Paris poursuit son offensive de charme auprès de son « premier voisin dans l’Océan indien ». Trois préfets, deux ambassadeurs, et un command...
Paris poursuit son offensive de charme auprès de son « premier voisin dans l’Océan indien ». Trois préfets, deux ambassadeurs, et un commandant de l’armée – soit l’intégralité des représentants de l’Etat français dans la zone – ont terminé jeudi 29 octobre une visite de plusieurs jours au Mozambique destinée à donner un coup de fouet aux relations bilatérales. Le pays d’Afrique australe est un partenaire de choix pour la France, dont la souveraineté est régulièrement contestée dans le canal du Mozambique, riche en ressources énergétiques.
« C’est une visite exceptionnelle, la première fois que les trois préfets de la Réunion, de Mayotte, et des TAAF [Terres antarctiques et australes] se déplacent de concert dans un pays de la région », a salué le nouvel ambassadeur de France à Maputo, Bruno Clerc, venu donner l’impulsion à de nouveaux projets de coopération et faire bénéficier le Mozambique des fonds européens (FED et FEDER) que ces régions ultrapériphériques de l’UE sont en mesure d’activer.
La délégation entend capitaliser sur la visite à Paris du président mozambicain Filipe Nyusi en juillet dernier. Point culminant de l’essor récent des relations bilatérales, celle-ci n’a pas débouché sur la signature d’accords ambitieux. « On est aussi là pour insister, car on attend toujours le retour [des autorités mozambicaines] sur certaines propositions », confie, en marge, un membre de la délégation.
S’il n’est pas assumé comme tel, le volet maritime de la visite apparaît de loin comme prioritaire. La France occupe une position de choix dans cette région stratégique, qui voit passer annuellement 30 % du trafic mondial de pétroliers. Grâce aux Iles Eparses, des îlots inhabités et ponctuellement occupés par des missions scientifiques qui sont administrativement rattachées aux TAAF, l’Etat détient une Zone économique exclusive (ZEE) de 636 000 km2. Soit une bonne moitié du canal. « Le Mozambique est appelé à se développer, le trafic maritime va se précipiter, donc il y a un intérêt à les aider », a estimé le commandant des Forces armées dans la zone sud de l’Océan Indien (FAZSOI)
+ + + +
ÉTAPES DE L'EXERCICE:
A - Recopiez, s'il vous plaît, le passage de l'article sur le Mozambique qui va de « La délégation entend » jusqu'à « de la délégation. ».
B - Dans l'article sur le Mozambique, réduisez à une courte liste le paragraphe qui commence par « La délégation entend capitaliser ».
Les lignes n'interviennent pas dans ce travail.

DONNÉES RECUEILLIES:
+ + + +
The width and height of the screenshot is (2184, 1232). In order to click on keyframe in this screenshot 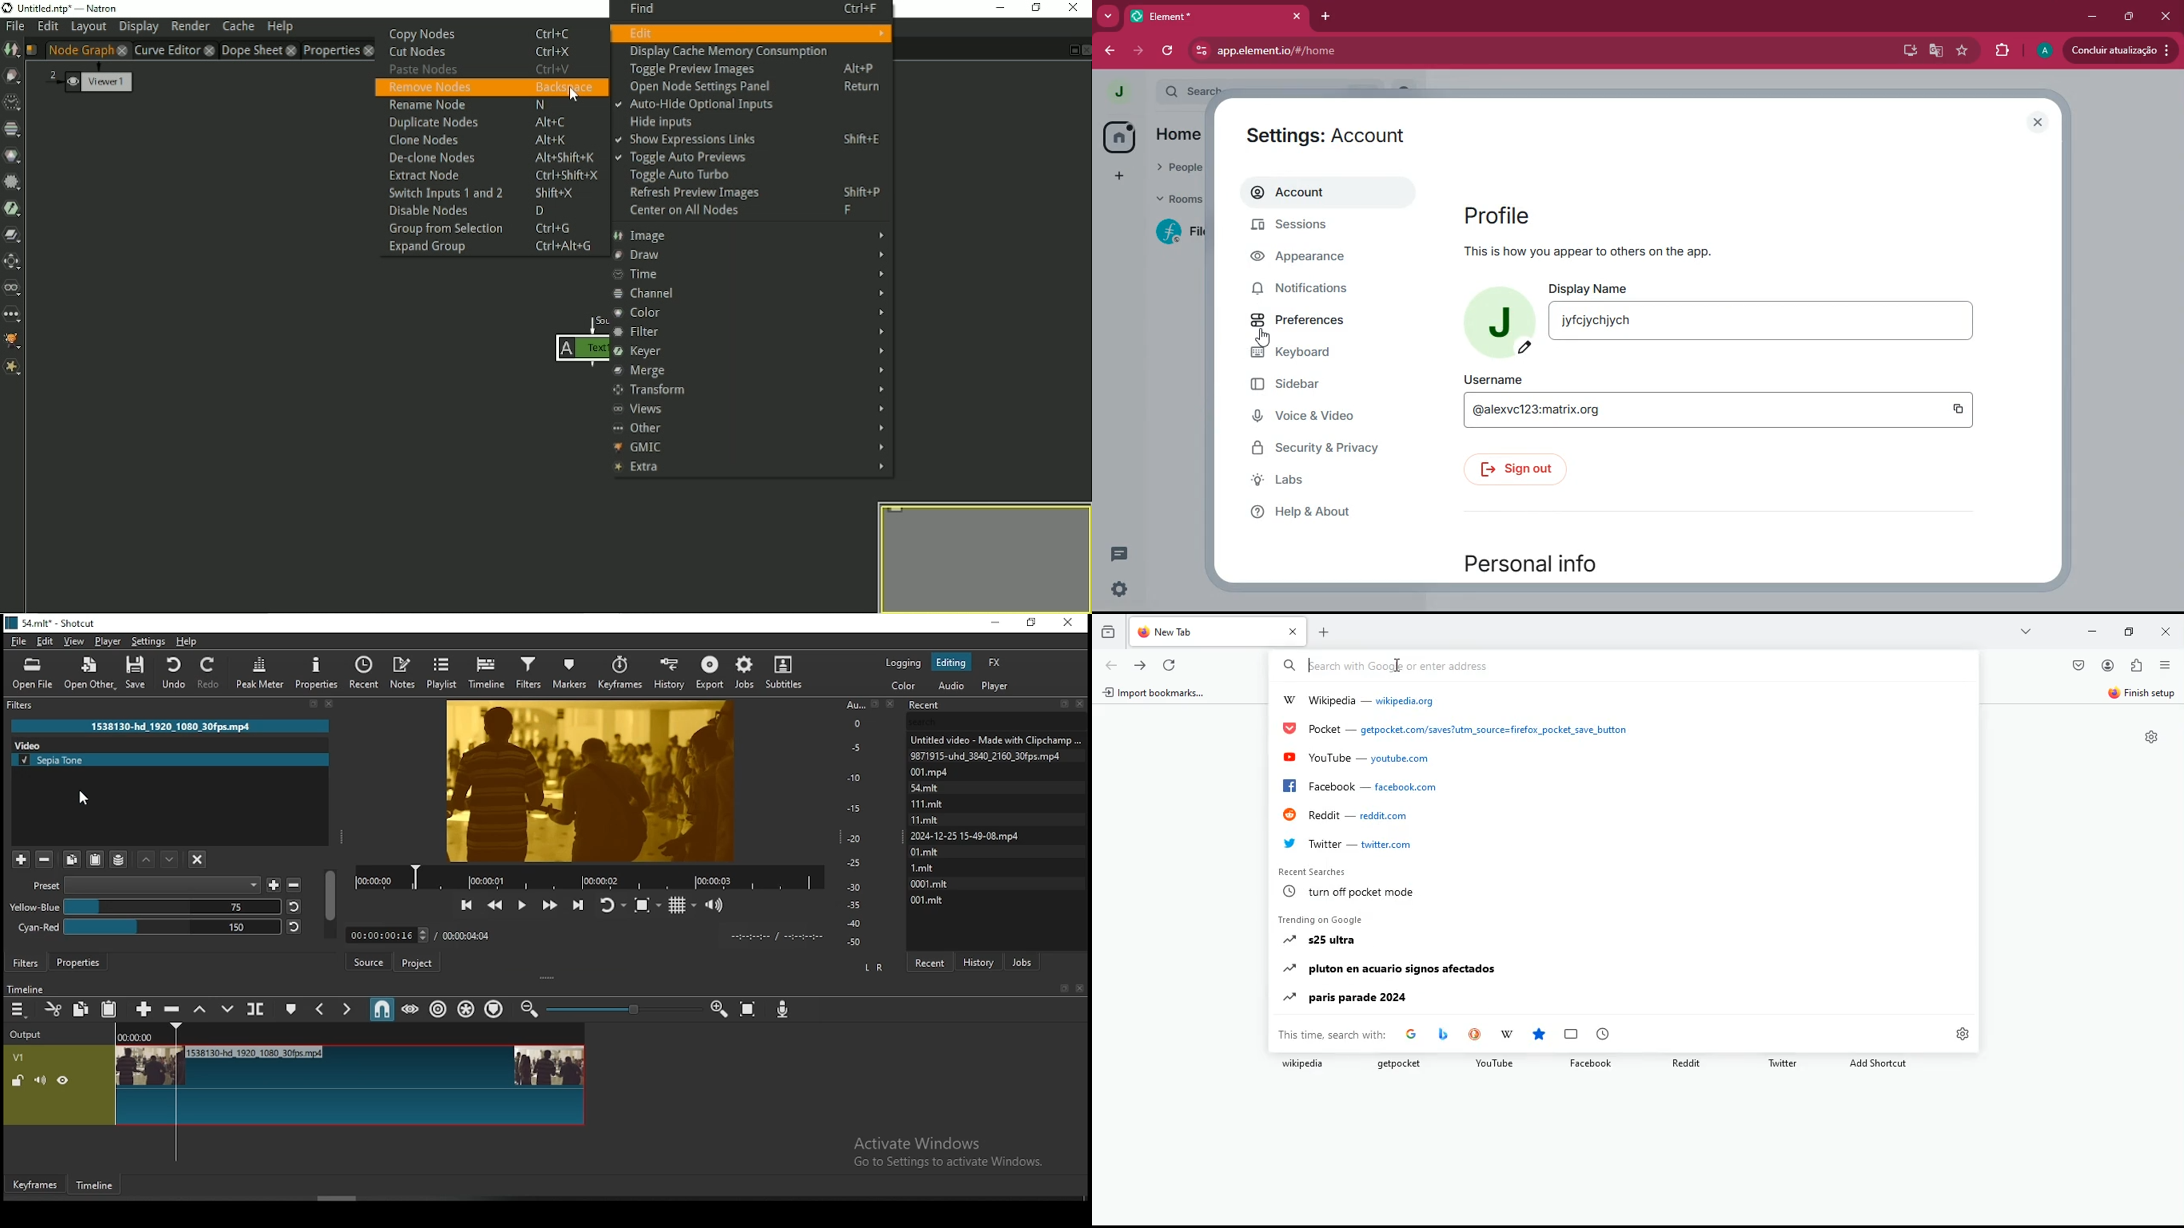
+ + + +
RÉPONSES ATTENDUES:
A -
La délégation entend capitaliser sur la visite à Paris du président mozambicain Filipe Nyusi en juillet dernier. Point culminant de l’essor récent des relations bilatérales, celle-ci n’a pas débouché sur la signature d’accords ambitieux. « On est aussi là pour insister, car on attend toujours le retour [des autorités mozambicaines] sur certaines propositions », confie, en marge, un membre de la délégation.

B -
- La délégation veut tirer parti de la visite du président mozambicain Filipe Nyusi à Paris en juillet dernier.
- Cette visite a marqué le sommet de l'essor récent des relations bilatérales, mais n'a pas abouti à des accords ambitieux.
- Selon un membre de la délégation, celle-ci vient aussi insister, car certaines propositions attendent toujours une réponse des autorités mozambicaines.